> [WHAT TO DO]
Put each of the lines below into a JSON list of strings, one string per line, with blank lines skipped and the pictures left out.

Item coordinate data
*-*-*

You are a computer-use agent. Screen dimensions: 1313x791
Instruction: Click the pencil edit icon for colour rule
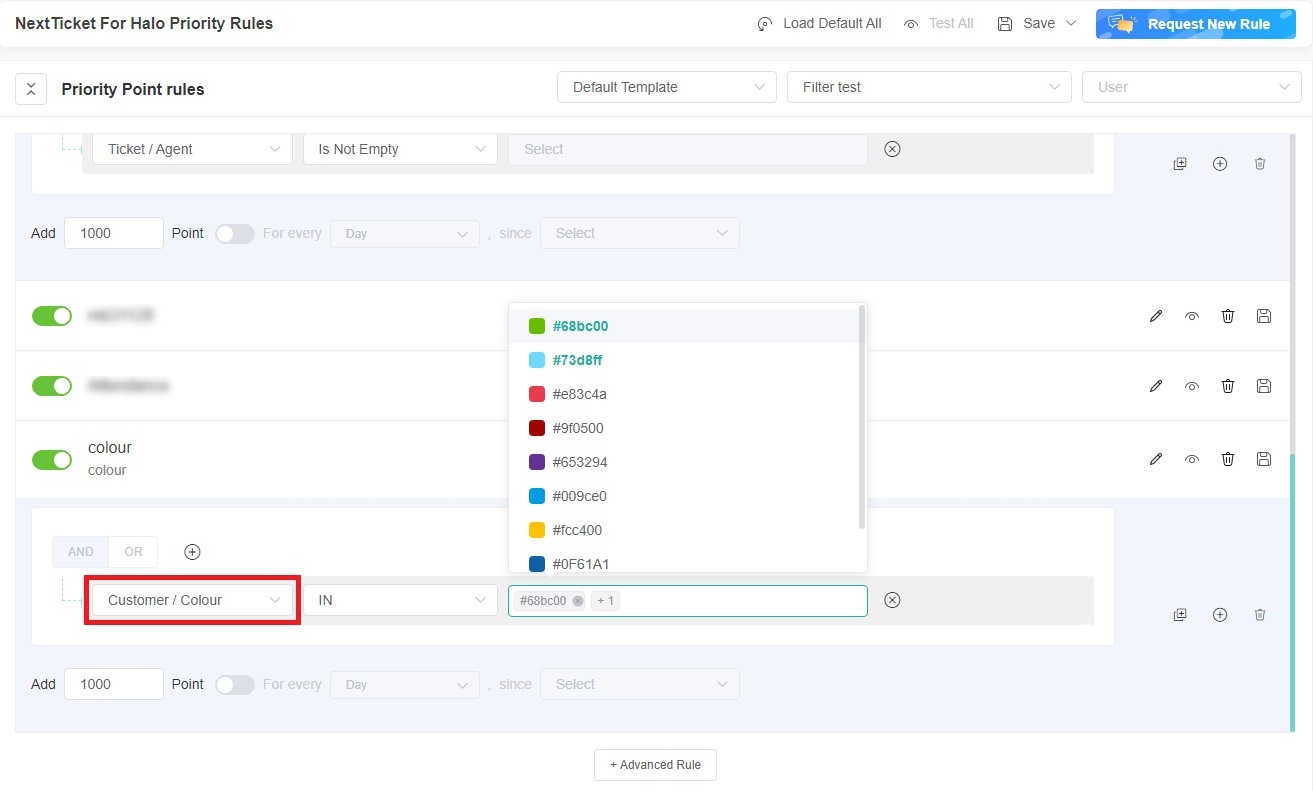pos(1156,459)
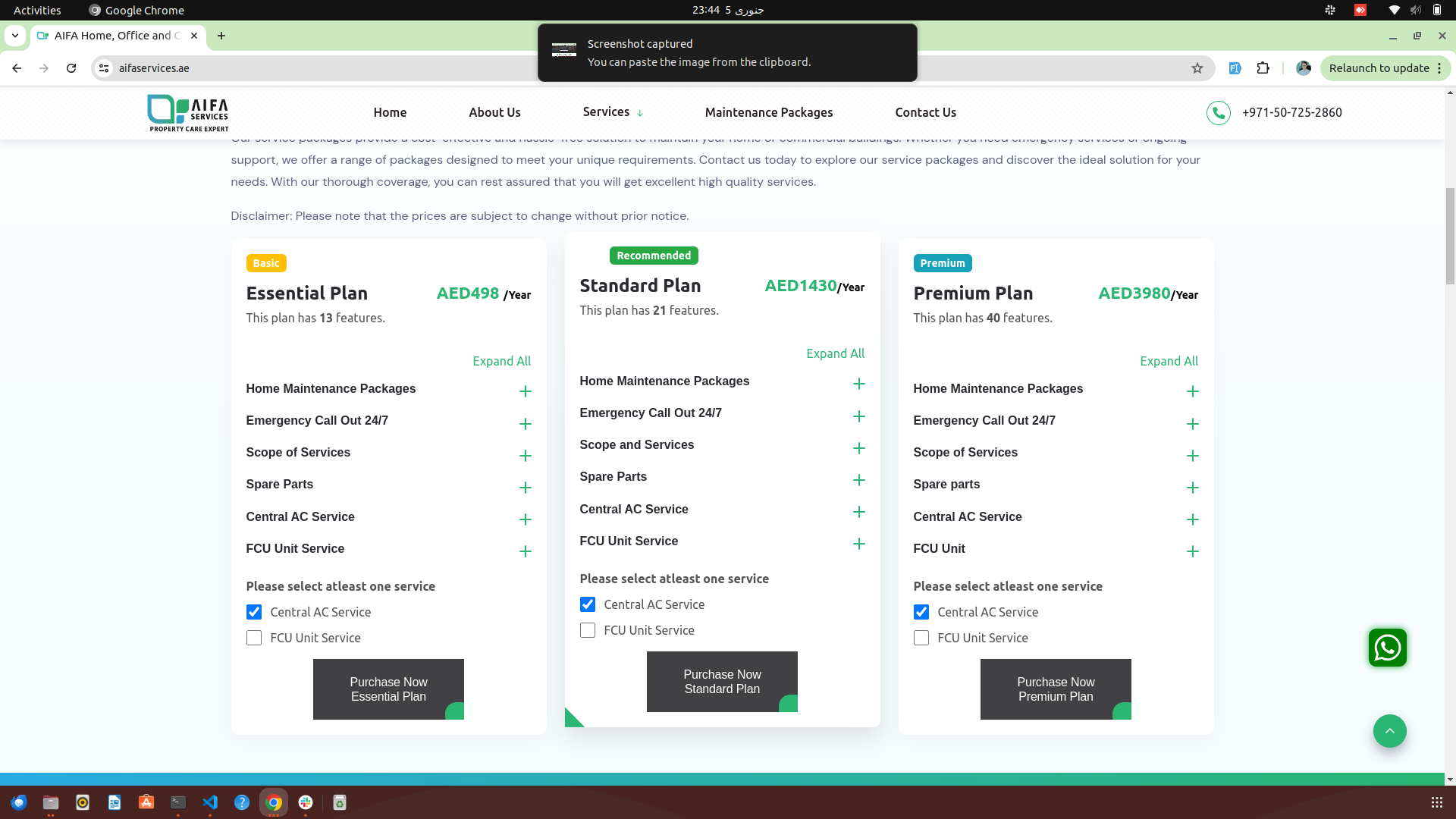1456x819 pixels.
Task: Click the green scroll-to-top arrow button
Action: 1389,731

*-*-*

> [THE RESPONSE]
[
  "You are a computer-use agent. Screen dimensions: 1313x791",
  "Instruction: Click the pencil edit icon for colour rule",
  "pos(1156,459)",
  "1456x819 pixels.",
  "Task: Click the green scroll-to-top arrow button",
  "Action: 1389,731"
]